SET TASK ▸ Could you write out all of these rows again, replacing "Scroll to top" with "Back to top" and leaving everything else unchanged?

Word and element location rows
-- Begin --
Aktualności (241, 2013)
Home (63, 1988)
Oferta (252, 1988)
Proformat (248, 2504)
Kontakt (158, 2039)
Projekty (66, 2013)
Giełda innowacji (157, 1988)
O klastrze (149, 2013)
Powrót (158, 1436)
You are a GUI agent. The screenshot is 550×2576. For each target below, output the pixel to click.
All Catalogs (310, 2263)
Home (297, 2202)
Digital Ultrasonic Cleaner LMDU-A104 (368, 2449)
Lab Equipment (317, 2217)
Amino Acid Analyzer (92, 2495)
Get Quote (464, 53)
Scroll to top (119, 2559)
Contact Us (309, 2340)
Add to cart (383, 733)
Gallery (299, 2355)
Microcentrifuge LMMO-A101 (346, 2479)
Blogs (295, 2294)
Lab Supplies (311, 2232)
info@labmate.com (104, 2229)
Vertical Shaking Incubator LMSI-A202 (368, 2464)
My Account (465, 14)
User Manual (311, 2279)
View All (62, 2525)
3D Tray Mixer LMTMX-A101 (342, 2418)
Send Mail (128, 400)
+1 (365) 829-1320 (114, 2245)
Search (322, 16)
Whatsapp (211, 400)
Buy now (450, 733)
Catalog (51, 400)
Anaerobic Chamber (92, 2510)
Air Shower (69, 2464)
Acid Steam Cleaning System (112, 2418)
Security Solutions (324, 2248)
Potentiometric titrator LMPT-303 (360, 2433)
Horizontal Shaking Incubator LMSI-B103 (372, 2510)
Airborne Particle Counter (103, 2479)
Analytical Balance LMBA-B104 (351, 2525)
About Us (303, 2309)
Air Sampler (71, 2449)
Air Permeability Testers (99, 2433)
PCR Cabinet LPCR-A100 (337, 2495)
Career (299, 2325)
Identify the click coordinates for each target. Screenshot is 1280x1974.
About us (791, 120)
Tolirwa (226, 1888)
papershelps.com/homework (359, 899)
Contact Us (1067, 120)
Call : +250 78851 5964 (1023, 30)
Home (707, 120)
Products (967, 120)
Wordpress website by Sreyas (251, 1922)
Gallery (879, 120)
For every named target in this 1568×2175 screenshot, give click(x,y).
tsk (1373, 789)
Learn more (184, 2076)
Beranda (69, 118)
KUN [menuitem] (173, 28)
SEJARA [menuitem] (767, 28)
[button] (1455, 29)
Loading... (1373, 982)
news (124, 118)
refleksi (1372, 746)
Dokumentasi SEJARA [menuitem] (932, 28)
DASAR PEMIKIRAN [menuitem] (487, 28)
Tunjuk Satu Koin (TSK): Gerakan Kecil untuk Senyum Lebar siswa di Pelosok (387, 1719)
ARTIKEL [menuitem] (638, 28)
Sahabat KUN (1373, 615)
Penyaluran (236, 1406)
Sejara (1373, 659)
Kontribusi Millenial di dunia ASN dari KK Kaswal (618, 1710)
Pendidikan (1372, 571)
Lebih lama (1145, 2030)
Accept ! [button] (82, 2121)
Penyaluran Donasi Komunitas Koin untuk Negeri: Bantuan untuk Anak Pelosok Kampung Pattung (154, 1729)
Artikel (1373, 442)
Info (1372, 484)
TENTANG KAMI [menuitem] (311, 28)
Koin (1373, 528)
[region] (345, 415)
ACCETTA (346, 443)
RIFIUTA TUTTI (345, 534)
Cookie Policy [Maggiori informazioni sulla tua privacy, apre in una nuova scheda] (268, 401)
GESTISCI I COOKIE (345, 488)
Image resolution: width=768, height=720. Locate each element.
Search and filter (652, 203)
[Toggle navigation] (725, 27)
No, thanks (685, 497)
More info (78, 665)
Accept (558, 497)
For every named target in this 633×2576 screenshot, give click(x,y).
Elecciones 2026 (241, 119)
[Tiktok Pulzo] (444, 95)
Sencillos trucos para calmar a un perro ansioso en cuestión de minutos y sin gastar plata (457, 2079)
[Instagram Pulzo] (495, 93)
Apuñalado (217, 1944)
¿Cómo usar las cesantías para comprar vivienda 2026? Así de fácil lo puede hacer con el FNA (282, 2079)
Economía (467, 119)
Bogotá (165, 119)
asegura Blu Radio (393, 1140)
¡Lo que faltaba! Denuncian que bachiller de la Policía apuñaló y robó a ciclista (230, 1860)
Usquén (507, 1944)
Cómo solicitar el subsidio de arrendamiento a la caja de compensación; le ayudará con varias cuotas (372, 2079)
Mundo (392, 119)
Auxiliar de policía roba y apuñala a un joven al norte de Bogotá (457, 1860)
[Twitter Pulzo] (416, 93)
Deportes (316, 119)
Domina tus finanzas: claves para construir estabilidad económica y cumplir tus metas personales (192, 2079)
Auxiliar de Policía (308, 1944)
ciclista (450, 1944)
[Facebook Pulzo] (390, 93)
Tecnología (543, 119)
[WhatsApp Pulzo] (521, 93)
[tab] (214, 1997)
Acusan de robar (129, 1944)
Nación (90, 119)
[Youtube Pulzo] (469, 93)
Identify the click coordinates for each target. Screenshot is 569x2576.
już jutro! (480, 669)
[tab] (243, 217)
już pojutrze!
-- End --
OUTPUT FOR THIS TASK ▸
Aktualności (241, 2013)
Home (63, 1988)
Oferta (252, 1988)
Proformat (248, 2504)
Kontakt (158, 2039)
Projekty (66, 2013)
Giełda innowacji (157, 1988)
O klastrze (149, 2013)
Powrót (158, 1436)
You are a GUI agent. The screenshot is 550×2576. For each target below, output the pixel to click.
All Catalogs (310, 2263)
Home (297, 2202)
Digital Ultrasonic Cleaner LMDU-A104 (368, 2449)
Lab Equipment (317, 2217)
Amino Acid Analyzer (92, 2495)
Get Quote (464, 53)
Back to top (119, 2559)
Contact Us (309, 2340)
Add to cart (383, 733)
Gallery (299, 2355)
Microcentrifuge LMMO-A101 (346, 2479)
Blogs (295, 2294)
Lab Supplies (311, 2232)
info@labmate.com (104, 2229)
Vertical Shaking Incubator LMSI-A202 (368, 2464)
My Account (465, 14)
User Manual (311, 2279)
View All (62, 2525)
3D Tray Mixer LMTMX-A101 (342, 2418)
Send Mail (128, 400)
+1 (365) 829-1320 (114, 2245)
Search (322, 16)
Whatsapp (211, 400)
Buy now (450, 733)
Catalog (51, 400)
Anaerobic Chamber (92, 2510)
Air Shower (69, 2464)
Acid Steam Cleaning System (112, 2418)
Security Solutions (324, 2248)
Potentiometric titrator LMPT-303 (360, 2433)
Horizontal Shaking Incubator LMSI-B103 (372, 2510)
Airborne Particle Counter (103, 2479)
Analytical Balance LMBA-B104 (351, 2525)
About Us (303, 2309)
Air Sampler (71, 2449)
Air Permeability Testers (99, 2433)
PCR Cabinet LPCR-A100 (337, 2495)
Career (299, 2325)
Identify the click coordinates for each target. Screenshot is 1280x1974.
About us (791, 120)
Tolirwa (226, 1888)
papershelps.com/homework (359, 899)
Contact Us (1067, 120)
Call : +250 78851 5964 (1023, 30)
Home (707, 120)
Products (967, 120)
Wordpress website by Sreyas (251, 1922)
Gallery (879, 120)
For every named target in this 1568×2175 screenshot, give click(x,y).
tsk (1373, 789)
Learn more (184, 2076)
Beranda (69, 118)
KUN [menuitem] (173, 28)
SEJARA [menuitem] (767, 28)
[button] (1455, 29)
Loading... (1373, 982)
news (124, 118)
refleksi (1372, 746)
Dokumentasi SEJARA [menuitem] (932, 28)
DASAR PEMIKIRAN [menuitem] (487, 28)
Tunjuk Satu Koin (TSK): Gerakan Kecil untuk Senyum Lebar siswa di Pelosok (387, 1719)
ARTIKEL [menuitem] (638, 28)
Sahabat KUN (1373, 615)
Penyaluran (236, 1406)
Sejara (1373, 659)
Kontribusi Millenial di dunia ASN dari KK Kaswal (618, 1710)
Pendidikan (1372, 571)
Lebih lama (1145, 2030)
Accept ! [button] (82, 2121)
Penyaluran Donasi Komunitas Koin untuk Negeri: Bantuan untuk Anak Pelosok Kampung Pattung (154, 1729)
Artikel (1373, 442)
Info (1372, 484)
TENTANG KAMI [menuitem] (311, 28)
Koin (1373, 528)
[region] (345, 415)
ACCETTA (346, 443)
RIFIUTA TUTTI (345, 534)
Cookie Policy [Maggiori informazioni sulla tua privacy, apre in una nuova scheda] (268, 401)
GESTISCI I COOKIE (345, 488)
Image resolution: width=768, height=720. Locate each element.
Search and filter (652, 203)
[Toggle navigation] (725, 27)
No, thanks (685, 497)
More info (78, 665)
Accept (558, 497)
For every named target in this 633×2576 screenshot, give click(x,y).
Elecciones 2026 (241, 119)
[Tiktok Pulzo] (444, 95)
Sencillos trucos para calmar a un perro ansioso en cuestión de minutos y sin gastar plata (457, 2079)
[Instagram Pulzo] (495, 93)
Apuñalado (217, 1944)
¿Cómo usar las cesantías para comprar vivienda 2026? Así de fácil lo puede hacer con el FNA (282, 2079)
Economía (467, 119)
Bogotá (165, 119)
asegura Blu Radio (393, 1140)
¡Lo que faltaba! Denuncian que bachiller de la Policía apuñaló y robó a ciclista (230, 1860)
Usquén (507, 1944)
Cómo solicitar el subsidio de arrendamiento a la caja de compensación; le ayudará con varias cuotas (372, 2079)
Mundo (392, 119)
Auxiliar de policía roba y apuñala a un joven al norte de Bogotá (457, 1860)
[Twitter Pulzo] (416, 93)
Deportes (316, 119)
Domina tus finanzas: claves para construir estabilidad económica y cumplir tus metas personales (192, 2079)
Auxiliar de Policía (308, 1944)
ciclista (450, 1944)
[Facebook Pulzo] (390, 93)
Tecnología (543, 119)
[WhatsApp Pulzo] (521, 93)
[tab] (214, 1997)
Acusan de robar (129, 1944)
Nación (90, 119)
[Youtube Pulzo] (469, 93)
Identify the click coordinates for each target. Screenshot is 569x2576.
już jutro! (480, 669)
[tab] (243, 217)
już pojutrze!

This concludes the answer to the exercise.